I. Data Parallelism (DP / DDP)
Core Idea
Data parallelism is the simplest and most commonly used parallelism strategy: each GPU holds a complete model replica but processes different data subsets, then aggregates gradients to update parameters.
As shown on the left side of the diagram, each GPU has a complete model replica, performs forward + backward computation on different batches, then aggregates averaged gradients via AllReduce to synchronously update all replicas' parameters.

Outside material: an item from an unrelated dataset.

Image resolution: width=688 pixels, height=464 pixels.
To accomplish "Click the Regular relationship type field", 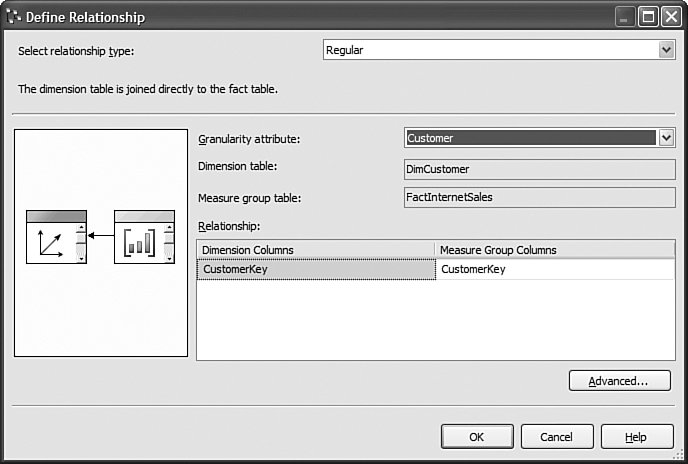I will click(499, 50).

The right side shows Ring-AllReduce communication — GPUs are arranged in a ring, gradient fragments are passed along the ring, and each GPU's communication volume is independent of the number of GPUs, achieving near-linear scaling.
DDP vs DP
PyTorch provides two data parallelism implementations:
import torch
import torch.nn as nn
from torch.nn.parallel import DistributedDataParallel as DDP
from torch.nn.parallel import DataParallel as DP
# ─── Method 1: DataParallel (DP) — single machine multi-GPU, simple but has bottlenecks ───
# Problem: master GPU (GPU 0) is responsible for aggregating gradients, becomes communication bottleneck
# Problem: uneven memory usage across GPUs (master GPU bears more load)
model = MyModel().cuda()
model = DataParallel(model, device_ids=[0, 1, 2, 3])
output = model(input) # Automatically distributes batch to each GPU
# ─── Method 2: DistributedDataParallel (DDP) — Recommended! ───
# Advantage: each GPU independently computes gradients, Ring-AllReduce communicates evenly
# Advantage: supports multi-machine multi-GPU, better linear scalability
import torch.distributed as dist
def setup(rank, world_size):
dist.init_process_group("nccl", rank=rank, world_size=world_size)
def train_ddp(rank, world_size, model, dataset):
setup(rank, world_size)
# Each process holds one model copy
model = model.to(rank)
model = DDP(model, device_ids=[rank])
# DistributedSampler ensures each process sees different data
sampler = torch.utils.data.DistributedSampler(
dataset, num_replicas=world_size, rank=rank
)
loader = DataLoader(dataset, sampler=sampler, batch_size=64)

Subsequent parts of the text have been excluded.